> _Extracted entries_:
= = = = =
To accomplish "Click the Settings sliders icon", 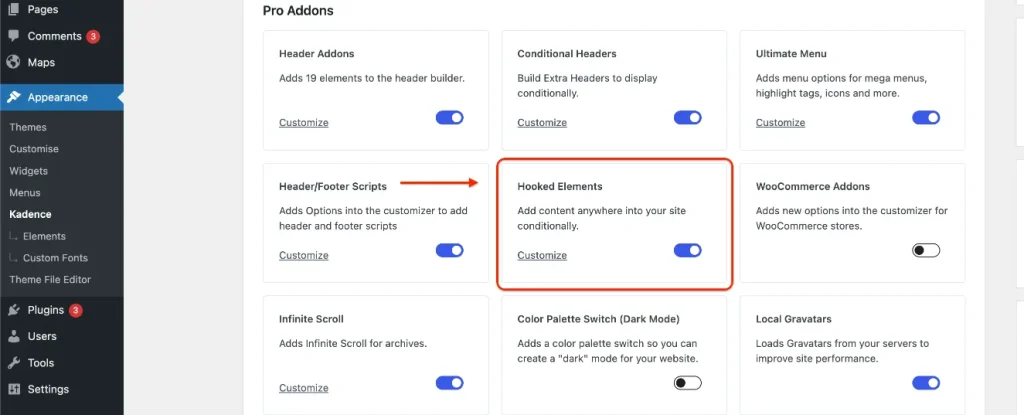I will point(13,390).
= = = = =
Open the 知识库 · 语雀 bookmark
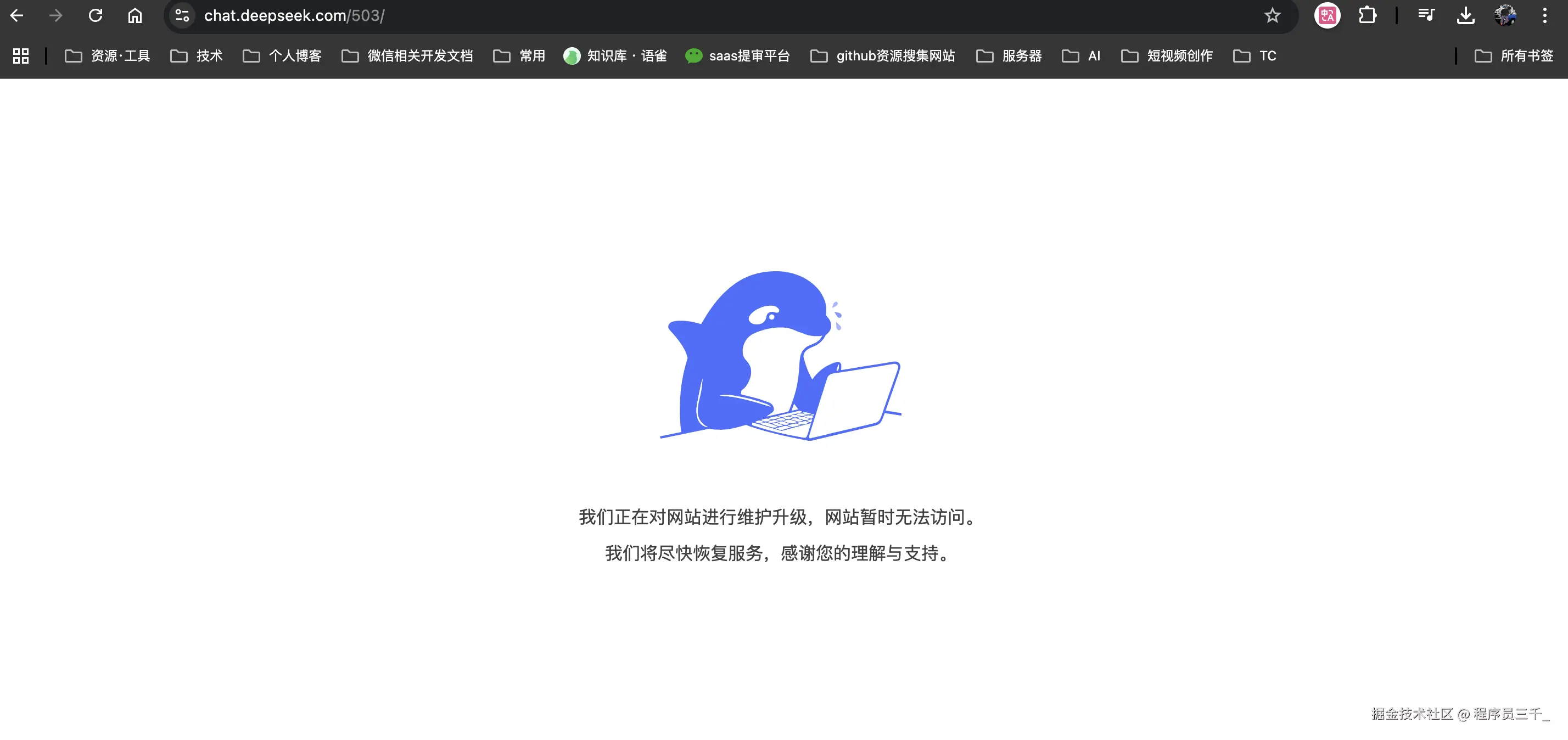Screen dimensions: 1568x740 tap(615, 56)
= = = = =
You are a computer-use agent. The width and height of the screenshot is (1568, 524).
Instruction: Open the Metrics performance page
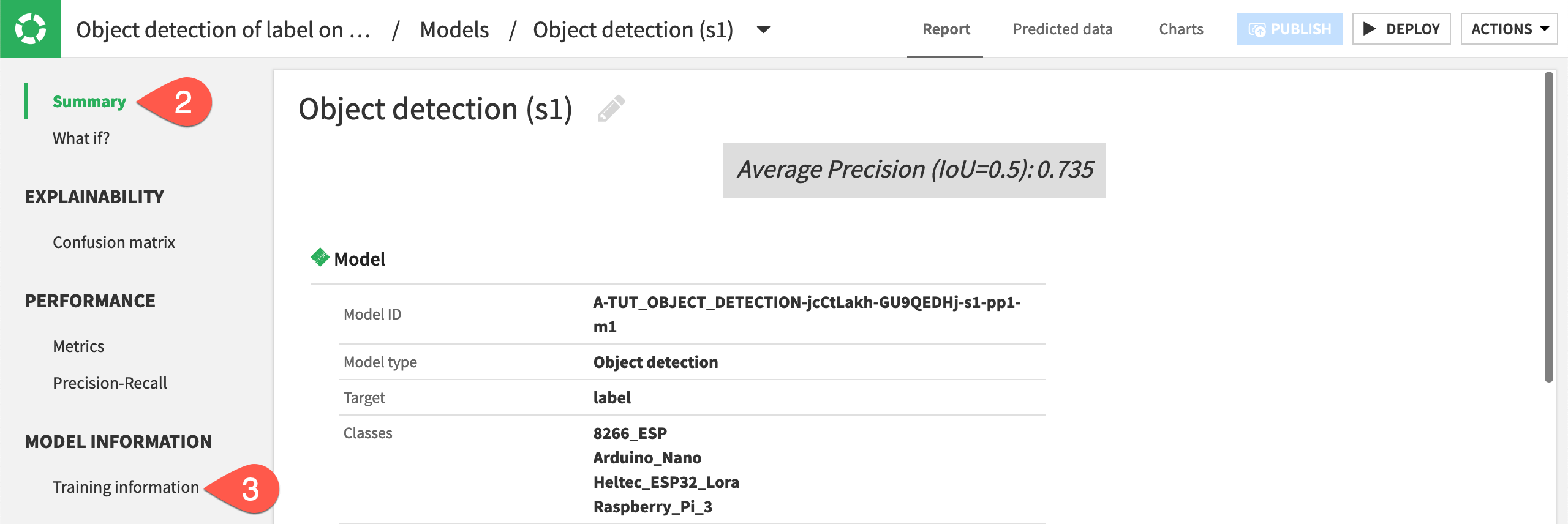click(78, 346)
= = = = =
> _Task_: Starting at the line that contains "You are a computer-use" and stopping after the line that contains "click(78, 346)", write out those rows again with "Metrics" switched to "Analytics" and nothing else altered. Leave the pictures out of the answer.

> _Finished exercise_:
You are a computer-use agent. The width and height of the screenshot is (1568, 524).
Instruction: Open the Analytics performance page
click(78, 346)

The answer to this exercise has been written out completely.